Monolith #

Let’s take a look at the simplest possible metapattern – Monolith – and see what it can teach us.

Monolith

Keep it simple, stupid! If you don’t need a modular design, why bother?

Known as: Monolith.

Variants:

By internal structure:

True Monolith / Big Ball of Mud,
(misapplied) Layered Monolith [FSA],
(misapplied) Modular Monolith [FSA] (Modulith),
(inexact) Plugins [FSA] and Hexagonal Architecture.

By mode of action:

Structure: A monoblock with no strong internal modularity.

Type: Main, root of the hierarchy of metapatterns.

Benefits	Drawbacks
Rapid start of development	Quickly deteriorates with project growth
Easy debugging	Hard to develop with multiple teams
Best latency	Does not scale
Low resource consumption	Lacks support for conflicting forces
The system’s state is self-consistent	Any failure crashes the entire system

References: Big Ball of Mud for a philosophical discussion, my article and [POSA2] for subtypes of Monolith, Martin Fowler’s discussion on starting development with Monolith, [MP] for the definition of monolithic hell and a post describing the first-hand experience of it.

We distance ourselves from the systems architecture’s definition of Monolith as a single unit of deployment because our main focus lies with the internal structure of systems.
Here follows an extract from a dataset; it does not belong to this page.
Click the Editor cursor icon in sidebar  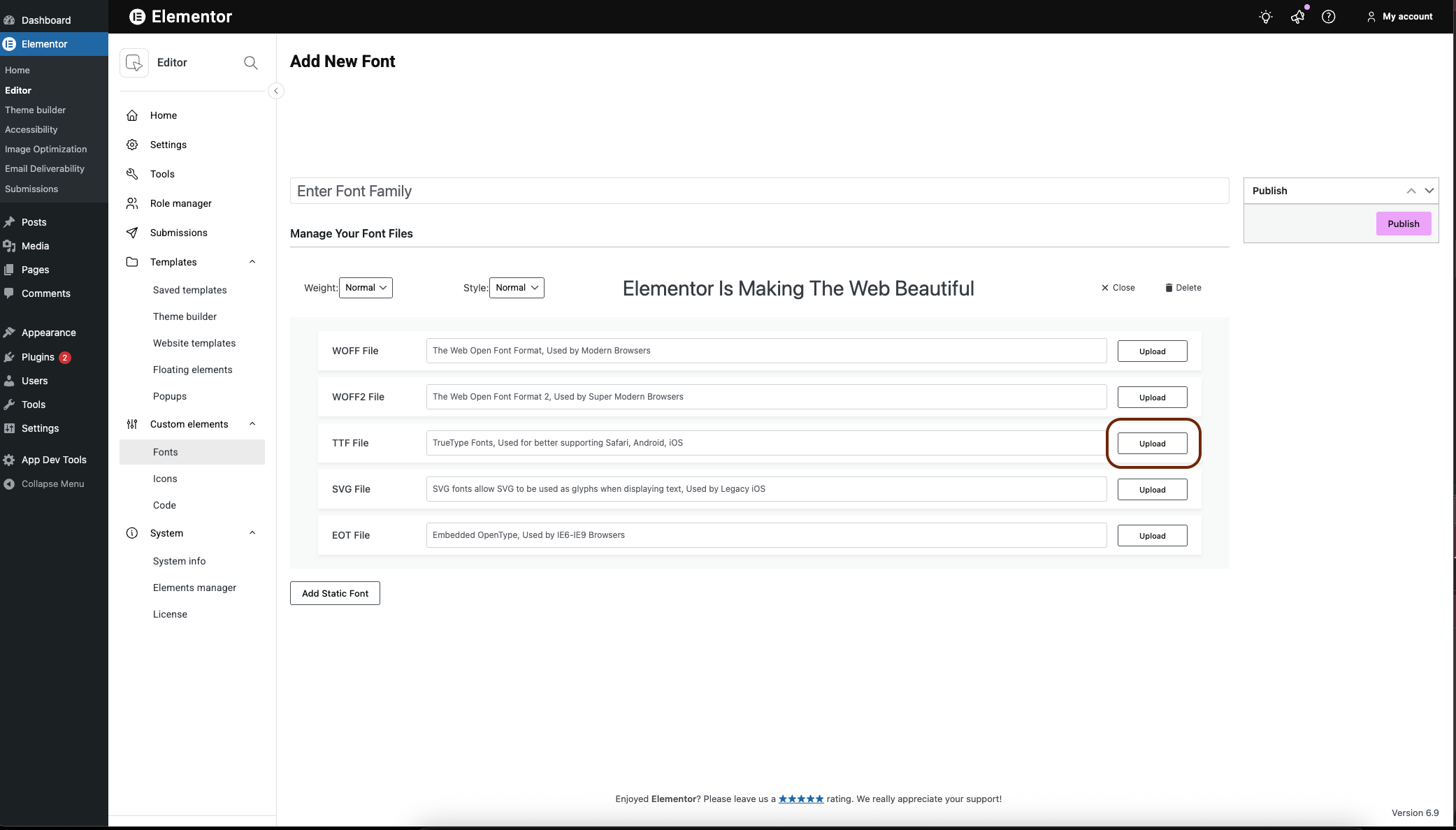point(134,63)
Instead, we will use the old definition of a monolithic application as a cohesive lump of code containing no discernible components [GoF, POSA1].

A Monolith is non-modular (not divided by interfaces) along all the structural dimensions. Its thorough cohesiveness is both its blessing (single-step debugging, system-wide optimizations) and its curse (messy code, no scalability of development and deployment, zero flexibility).

Performance #

On one hand, monolithic applications provide perfect opportunities for performance optimizations as every piece of code is readily accessible from any other. On the other hand, if the application is stateful, access to the state may limit the performance benefit of using multiple CPU cores. Furthermore, large Monoliths may become too messy for programmers to identify and too complicated and fragile to implement any non-local optimizations that could drastically improve performance.

There are many kinds of bottlenecks which limit an application’s performance. As soon as you change your code to use multiple CPU cores you may find that the program’s throughput is constrained by the speed of your hard drive or network interface. And when you upgrade those two, you may well hit something more subtle, like OS interrupts or CPU cache coherence.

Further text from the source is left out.